Agency officials did not say how much it would cost to buy the building, known as the “Reporters Building,” or renovate it. At least part of the cost would be offset by the sale of Metro’s current headquarters, the hulking Jackson Graham Building at Judiciary Square, which has been valued between $56.2 million and $132 million.
That site is across the street from the Capital One Arena and is expected to officially be put up for sale in spring 2019.
Metro General Manager Paul J. Wiedefeld announced earlier this year that he intended to sell the headquarters, rather than deal with the high costs and significant disruption that would come with trying to repair the building’s aging plumbing, heating, air-conditioning and electrical systems. The building also is no longer in compliance with fire codes and Americans With Disabilities Act standards.
In a statement Tuesday, Wiedefeld said moving into a new (and newer) building will improve safety for employees working in an outdated building, and will also help improve the agency’s image.

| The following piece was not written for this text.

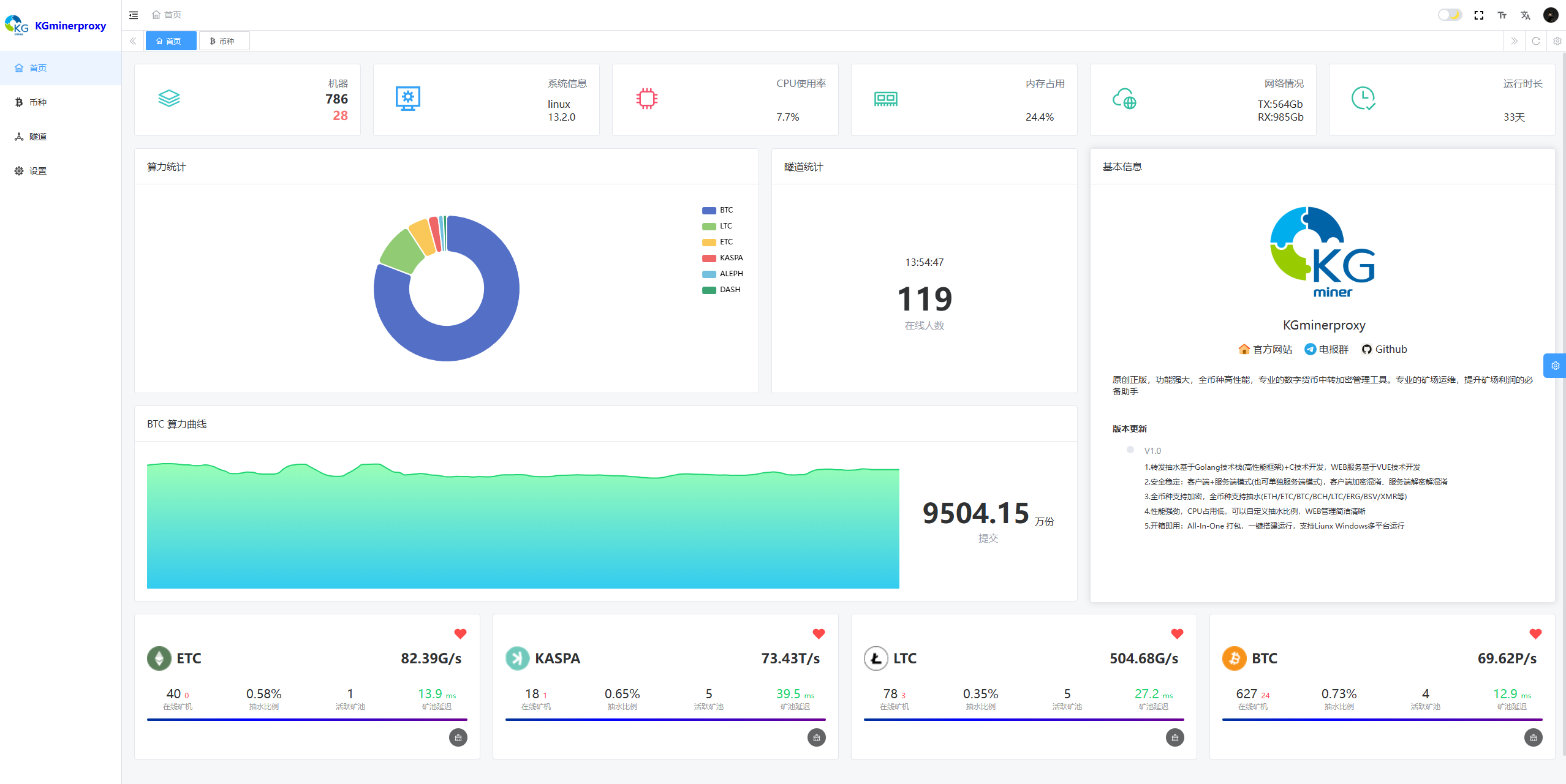The height and width of the screenshot is (784, 1566).
Task: Open 隧道 in the sidebar menu
Action: click(x=38, y=137)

“Moving our headquarters to L’Enfant Plaza will make us even more accessible to our customers, create a modern and vibrant office space that allows us to attract and retain top-flight talent, and generate revenue to support transit service,” Wiedefeld said.
Preliminary renderings of the new building released Tuesday show a gleaming glass-and-steel edifice with sleek lines and modernist angles — a stark change from the concrete brutalist design and 1970s vibe of the Jackson Graham Building at Sixth and F streets NW.

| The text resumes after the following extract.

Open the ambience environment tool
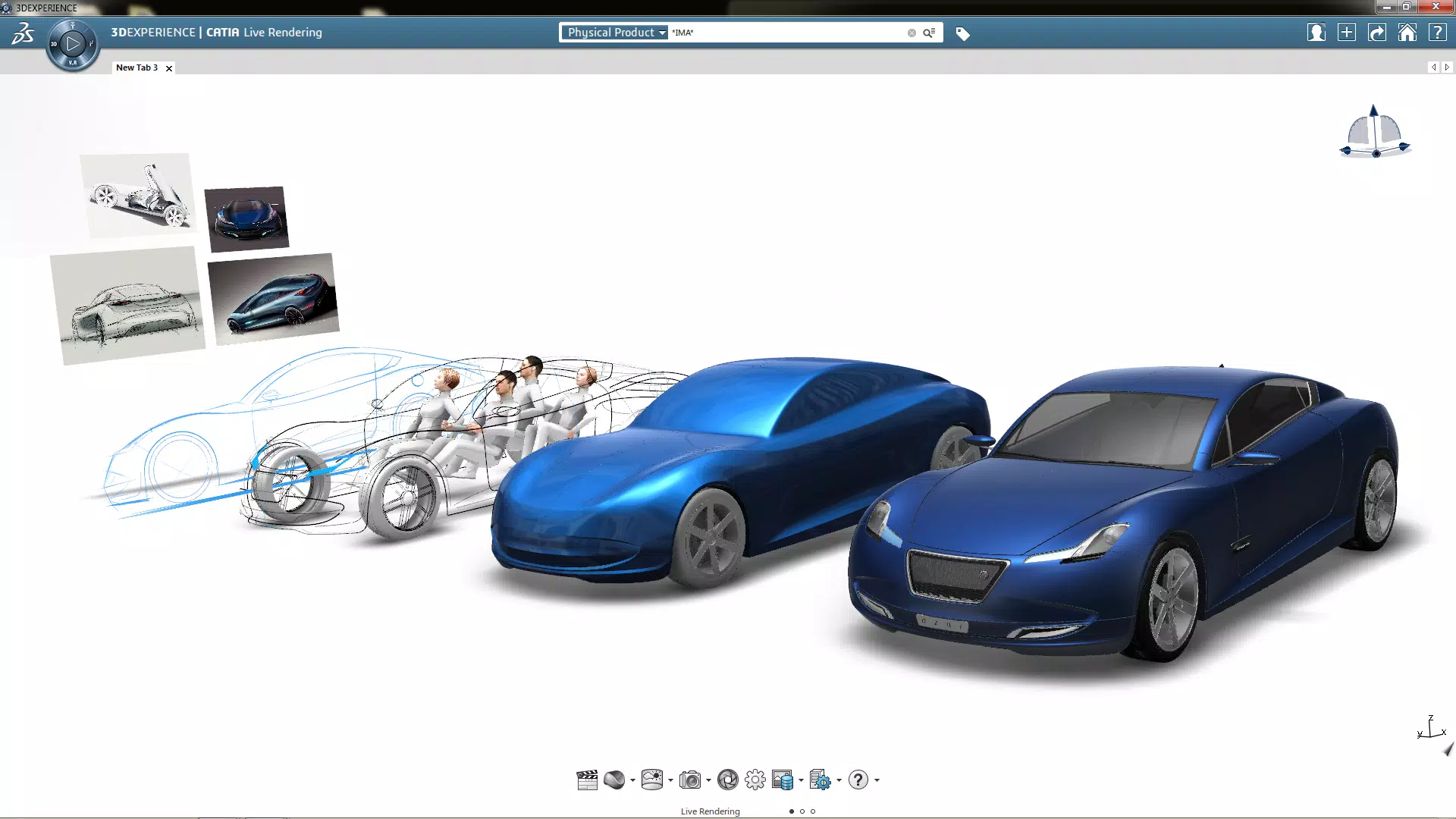Screen dimensions: 1456x819 tap(651, 780)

If the L’Enfant Plaza building is ultimately purchased, Metro said it “plans to ‘re-skin’ the building to improve its exterior appearance and may add three floors, creating space that could be leased to generate additional revenue.” Metro is also planning for the building to be LEED certified.
The new location would also meet one of Metro’s primary criteria as it hunted for new permanent digs: proximity to transit. Metro employees and visitors would have immediate access to the Yellow, Green, Orange, Blue, and Silver lines, as well as Virginia Railway Express. The location also is within walking distance of the burgeoning Wharf development.

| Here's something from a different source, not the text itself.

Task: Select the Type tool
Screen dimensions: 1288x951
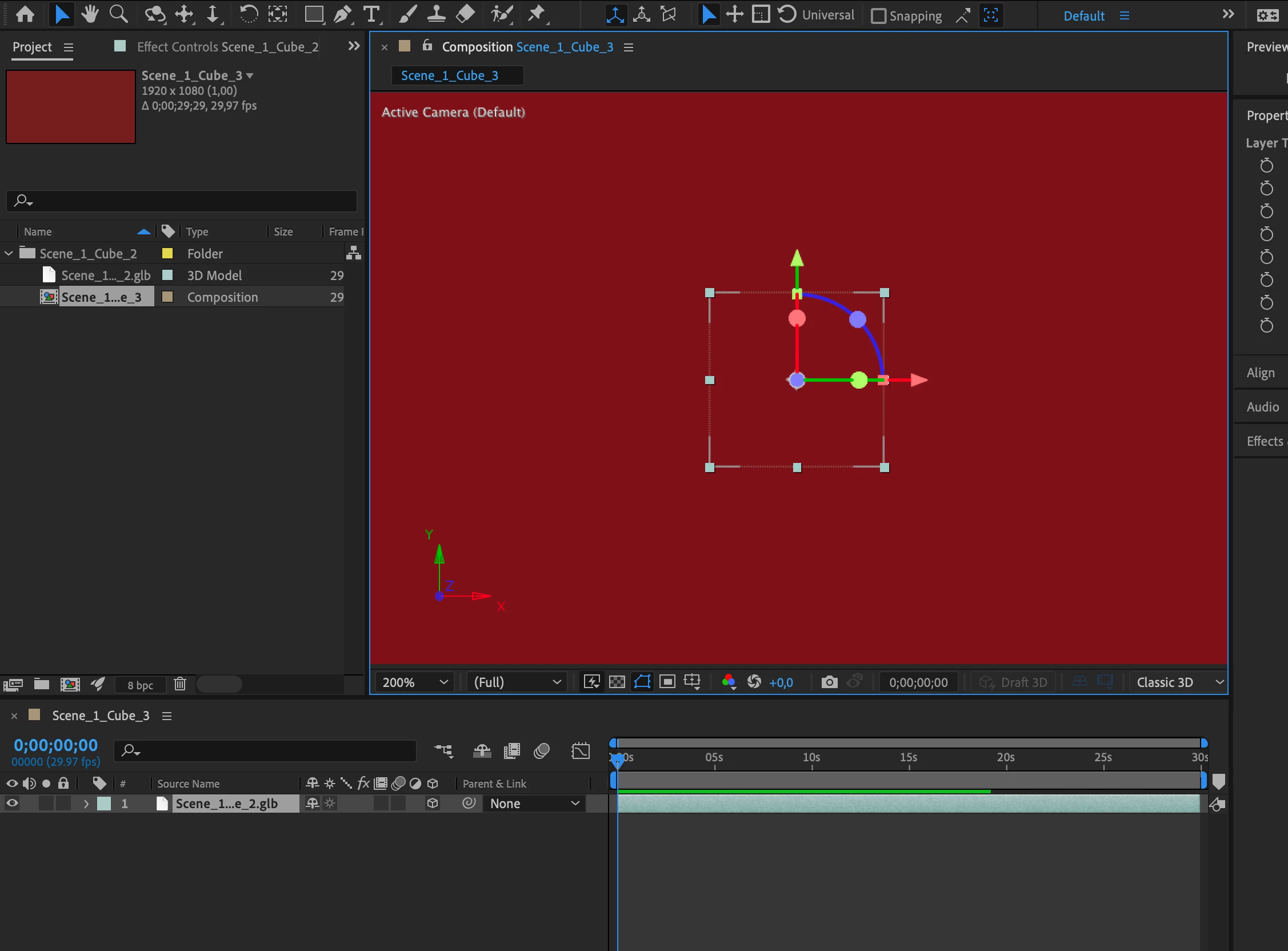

Metro board Chairman Jack Evans said he was “very happy” with the location and approves of the plan to rebuild it from the inside out.
“It’s a brand-new building, and it exactly fits the needs of Metro,” Evans said. “The only negative is that it’s two blocks out of my ward, but I can live with that."
In the lead-up to the decision on a new building, a board member representing Maryland had advocated that Metro consider moving its headquarters farther afield — for example, to Maryland. But Wiedefeld remained adamant about keeping the bulk of staff in the core of the District.
“The good news is that they’re remaining in the District of Columbia, and the majority of employees are going to be staying here,” said Vincent B. Orange, president of the D.C. Chamber of Commerce.
Orange called the move “an overall win-win” for both the L’Enfant Plaza neighborhood, as well as Gallery Place. The vacancy that would be opened by the demolition of the Jackson Graham Building would be significant, he said.
“This provides a tremendous opportunity to see us increase our tax revenue in Chinatown — something that fits into that area, something that is vibrant,” Orange said. “It would be great for mixed-use housing and a commercial-type entity with a big name.”
Most of the employees who work at the Jackson Graham Building would be moved to the L’Enfant Plaza site, but Metro is also planning to move some of those workers to satellite offices in Maryland and Virginia.
Officials say Metro could save as much as $130 million over the next 20 years by transitioning to a smaller D.C. headquarters.